_Task goal_
Please rewrite the lines, starting with the first one and going on through the line with "Action: tap(1414, 277)", as a two-column CSV headed instruction and result. Each row should pair an instruction with its answer, with every field quoted and line breaks turned into spaces.

_Data to process_
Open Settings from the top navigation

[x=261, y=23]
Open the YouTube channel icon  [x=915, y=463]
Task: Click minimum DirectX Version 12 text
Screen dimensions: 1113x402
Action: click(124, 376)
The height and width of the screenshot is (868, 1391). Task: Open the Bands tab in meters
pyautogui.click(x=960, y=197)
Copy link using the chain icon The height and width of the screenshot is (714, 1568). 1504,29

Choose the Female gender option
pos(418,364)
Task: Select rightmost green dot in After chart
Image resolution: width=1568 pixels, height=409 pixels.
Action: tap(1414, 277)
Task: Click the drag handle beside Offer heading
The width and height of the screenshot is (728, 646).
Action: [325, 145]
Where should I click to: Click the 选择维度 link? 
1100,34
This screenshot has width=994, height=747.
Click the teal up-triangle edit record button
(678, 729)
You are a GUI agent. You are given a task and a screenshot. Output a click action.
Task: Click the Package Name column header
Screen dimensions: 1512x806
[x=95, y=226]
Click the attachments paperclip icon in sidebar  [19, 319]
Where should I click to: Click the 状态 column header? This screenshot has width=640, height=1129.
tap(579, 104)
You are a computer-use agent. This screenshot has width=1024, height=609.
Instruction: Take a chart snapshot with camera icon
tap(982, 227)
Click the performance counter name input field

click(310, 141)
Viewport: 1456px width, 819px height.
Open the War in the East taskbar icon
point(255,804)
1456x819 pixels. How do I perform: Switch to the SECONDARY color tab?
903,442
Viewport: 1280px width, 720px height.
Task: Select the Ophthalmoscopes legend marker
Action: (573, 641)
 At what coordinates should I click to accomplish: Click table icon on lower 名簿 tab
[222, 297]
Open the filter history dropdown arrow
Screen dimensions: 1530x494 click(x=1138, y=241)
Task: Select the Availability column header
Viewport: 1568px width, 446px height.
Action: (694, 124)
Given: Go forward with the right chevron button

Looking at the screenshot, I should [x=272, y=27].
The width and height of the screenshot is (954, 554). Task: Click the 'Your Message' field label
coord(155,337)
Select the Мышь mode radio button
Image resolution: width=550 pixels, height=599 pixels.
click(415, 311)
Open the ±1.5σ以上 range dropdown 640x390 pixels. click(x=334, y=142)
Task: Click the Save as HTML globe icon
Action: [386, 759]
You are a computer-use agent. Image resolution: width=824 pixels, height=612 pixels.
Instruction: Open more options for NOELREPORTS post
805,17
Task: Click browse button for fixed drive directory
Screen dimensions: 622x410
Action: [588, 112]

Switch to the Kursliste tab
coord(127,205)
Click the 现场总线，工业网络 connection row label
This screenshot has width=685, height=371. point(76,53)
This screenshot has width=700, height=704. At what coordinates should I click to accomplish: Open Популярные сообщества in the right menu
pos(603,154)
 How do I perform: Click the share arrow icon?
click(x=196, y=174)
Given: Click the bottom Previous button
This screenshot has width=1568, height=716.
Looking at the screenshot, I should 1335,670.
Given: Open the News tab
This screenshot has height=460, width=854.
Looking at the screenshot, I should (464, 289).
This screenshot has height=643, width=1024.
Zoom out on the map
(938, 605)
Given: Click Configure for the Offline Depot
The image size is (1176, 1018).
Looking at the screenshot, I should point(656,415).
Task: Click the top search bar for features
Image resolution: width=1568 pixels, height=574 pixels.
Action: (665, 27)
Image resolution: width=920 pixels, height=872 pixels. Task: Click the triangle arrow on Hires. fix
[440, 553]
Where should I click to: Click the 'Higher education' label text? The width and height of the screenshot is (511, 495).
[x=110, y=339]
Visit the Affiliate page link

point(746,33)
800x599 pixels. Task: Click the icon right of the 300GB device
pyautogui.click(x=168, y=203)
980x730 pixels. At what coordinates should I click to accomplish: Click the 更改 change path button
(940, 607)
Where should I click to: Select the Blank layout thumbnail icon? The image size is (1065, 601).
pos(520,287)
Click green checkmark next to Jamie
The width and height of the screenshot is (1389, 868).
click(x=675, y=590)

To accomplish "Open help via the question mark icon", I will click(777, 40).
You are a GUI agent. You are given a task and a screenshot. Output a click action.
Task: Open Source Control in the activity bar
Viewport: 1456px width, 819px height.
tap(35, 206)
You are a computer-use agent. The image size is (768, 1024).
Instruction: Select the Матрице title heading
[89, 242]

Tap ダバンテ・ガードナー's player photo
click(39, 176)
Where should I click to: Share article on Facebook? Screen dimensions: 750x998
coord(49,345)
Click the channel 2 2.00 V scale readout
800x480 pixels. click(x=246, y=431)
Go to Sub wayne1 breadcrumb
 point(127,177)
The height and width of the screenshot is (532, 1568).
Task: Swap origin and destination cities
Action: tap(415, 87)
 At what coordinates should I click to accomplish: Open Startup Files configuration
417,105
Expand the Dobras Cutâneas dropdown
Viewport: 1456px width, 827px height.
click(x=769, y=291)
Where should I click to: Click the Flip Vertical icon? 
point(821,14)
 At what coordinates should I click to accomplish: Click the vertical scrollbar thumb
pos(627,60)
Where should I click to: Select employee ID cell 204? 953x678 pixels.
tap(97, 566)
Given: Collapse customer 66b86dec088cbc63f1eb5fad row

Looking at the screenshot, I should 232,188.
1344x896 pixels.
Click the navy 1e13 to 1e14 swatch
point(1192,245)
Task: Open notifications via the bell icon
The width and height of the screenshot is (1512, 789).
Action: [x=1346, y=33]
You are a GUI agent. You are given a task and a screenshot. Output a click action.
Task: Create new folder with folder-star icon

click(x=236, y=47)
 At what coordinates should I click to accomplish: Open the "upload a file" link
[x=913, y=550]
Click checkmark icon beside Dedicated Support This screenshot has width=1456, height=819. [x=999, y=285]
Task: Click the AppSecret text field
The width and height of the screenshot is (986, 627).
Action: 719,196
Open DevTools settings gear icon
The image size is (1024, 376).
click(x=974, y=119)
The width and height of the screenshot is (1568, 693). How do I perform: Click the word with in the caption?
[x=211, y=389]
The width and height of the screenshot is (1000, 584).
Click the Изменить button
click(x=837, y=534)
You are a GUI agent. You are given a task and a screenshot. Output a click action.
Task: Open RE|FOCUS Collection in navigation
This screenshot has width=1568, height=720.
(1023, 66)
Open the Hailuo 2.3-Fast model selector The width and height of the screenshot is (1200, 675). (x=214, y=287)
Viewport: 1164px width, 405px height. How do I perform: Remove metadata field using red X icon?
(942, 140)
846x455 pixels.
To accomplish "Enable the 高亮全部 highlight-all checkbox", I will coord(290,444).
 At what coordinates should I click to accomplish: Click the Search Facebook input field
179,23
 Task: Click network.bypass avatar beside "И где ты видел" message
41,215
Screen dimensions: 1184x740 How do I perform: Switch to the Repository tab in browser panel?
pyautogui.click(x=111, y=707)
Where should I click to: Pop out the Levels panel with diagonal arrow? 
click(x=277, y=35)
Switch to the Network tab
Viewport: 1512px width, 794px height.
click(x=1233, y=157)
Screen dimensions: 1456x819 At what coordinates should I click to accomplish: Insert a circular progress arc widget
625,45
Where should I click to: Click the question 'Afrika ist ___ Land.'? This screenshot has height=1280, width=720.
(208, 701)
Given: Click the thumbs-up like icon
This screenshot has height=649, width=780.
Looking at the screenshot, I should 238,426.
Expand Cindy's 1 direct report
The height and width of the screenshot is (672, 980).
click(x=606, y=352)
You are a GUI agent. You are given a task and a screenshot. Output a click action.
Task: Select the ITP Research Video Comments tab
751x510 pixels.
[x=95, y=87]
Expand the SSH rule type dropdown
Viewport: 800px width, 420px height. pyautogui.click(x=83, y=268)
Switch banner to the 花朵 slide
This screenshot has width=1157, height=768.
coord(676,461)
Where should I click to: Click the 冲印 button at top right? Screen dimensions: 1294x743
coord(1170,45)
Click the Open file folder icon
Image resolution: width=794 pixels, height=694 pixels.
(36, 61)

_Right answer_
instruction,result
"Open Settings from the top navigation","[x=261, y=23]"
"Open the YouTube channel icon","[x=915, y=463]"
"Task: Click minimum DirectX Version 12 text Screen dimensions: 1113x402","Action: click(124, 376)"
"The height and width of the screenshot is (868, 1391). Task: Open the Bands tab in meters","pyautogui.click(x=960, y=197)"
"Copy link using the chain icon The height and width of the screenshot is (714, 1568).","1504,29"
"Choose the Female gender option","pos(418,364)"
"Task: Select rightmost green dot in After chart Image resolution: width=1568 pixels, height=409 pixels.","Action: tap(1414, 277)"